- [Problem statement]: Say how many lines in the following data hold the word "icon". Write nothing but that number.

[Records drawn from a dataset]
——
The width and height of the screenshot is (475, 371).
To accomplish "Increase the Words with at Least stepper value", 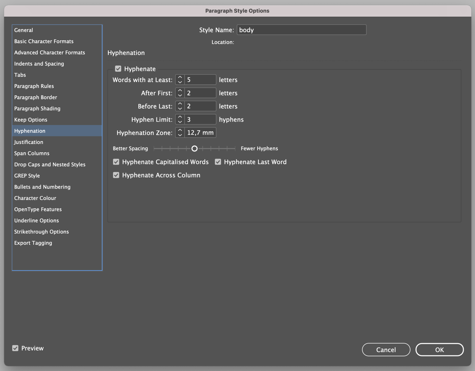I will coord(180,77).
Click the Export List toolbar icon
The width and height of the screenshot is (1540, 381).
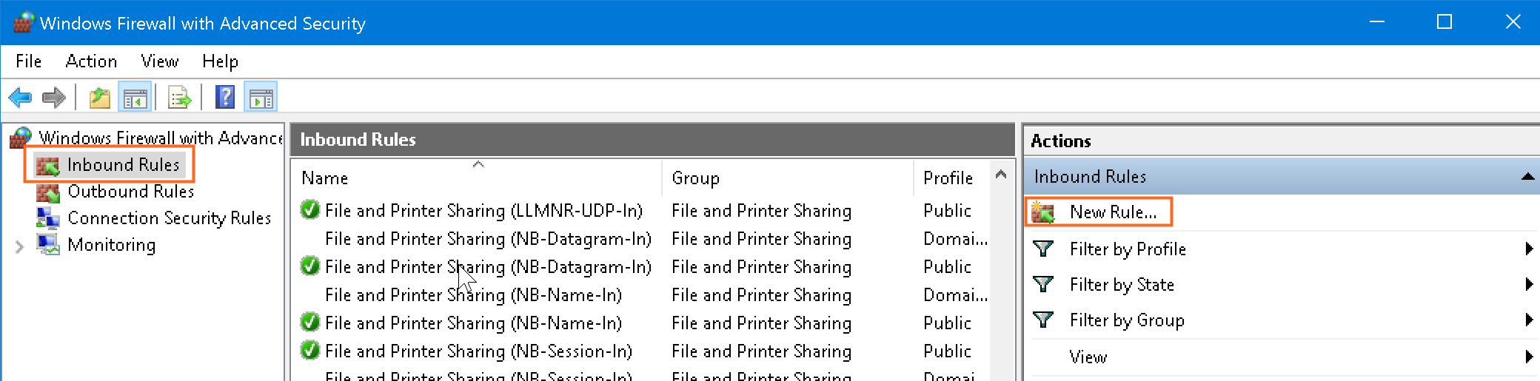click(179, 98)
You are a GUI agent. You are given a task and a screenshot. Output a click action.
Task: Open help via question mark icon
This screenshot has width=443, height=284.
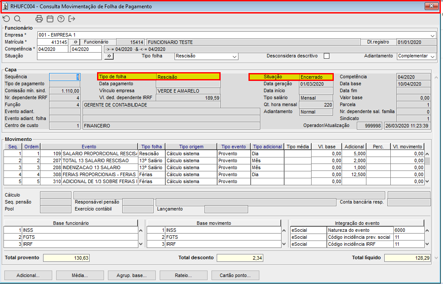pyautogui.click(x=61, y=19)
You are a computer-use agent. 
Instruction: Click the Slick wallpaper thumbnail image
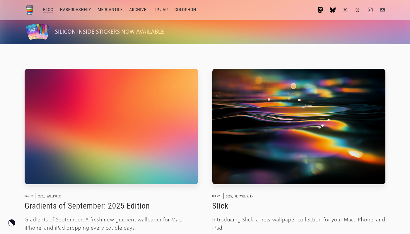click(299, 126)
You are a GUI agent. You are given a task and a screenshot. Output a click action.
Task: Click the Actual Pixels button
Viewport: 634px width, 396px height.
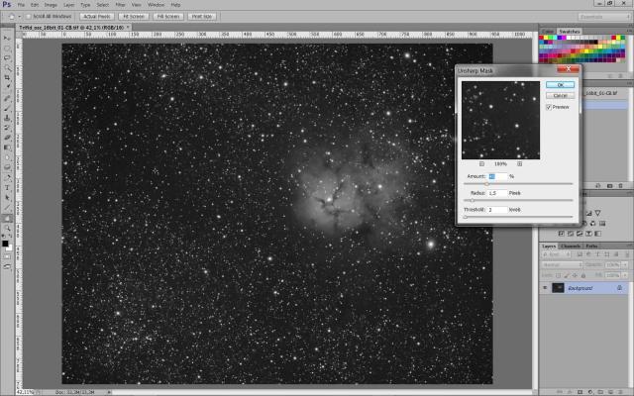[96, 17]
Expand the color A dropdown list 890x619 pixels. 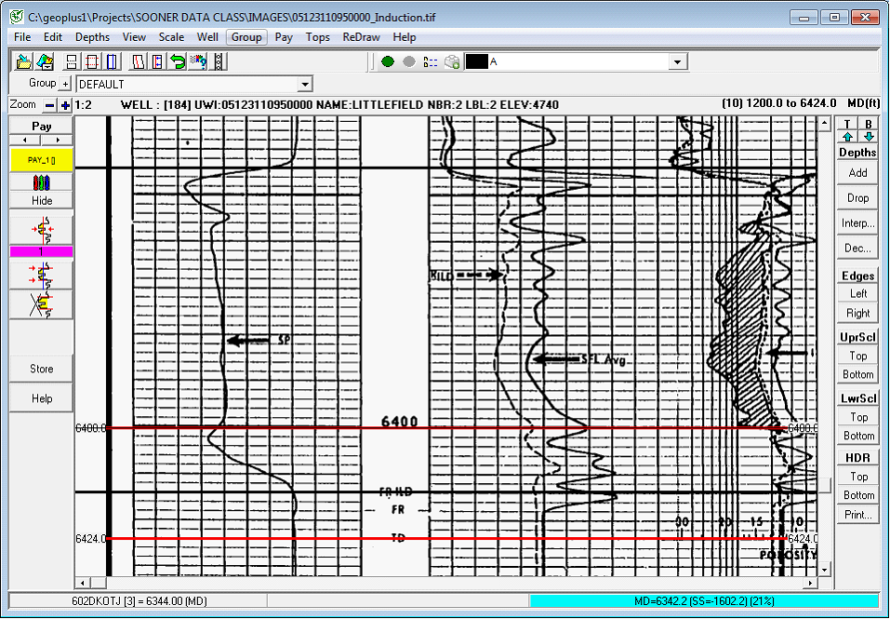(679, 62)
——
- [Answer to this task]: 2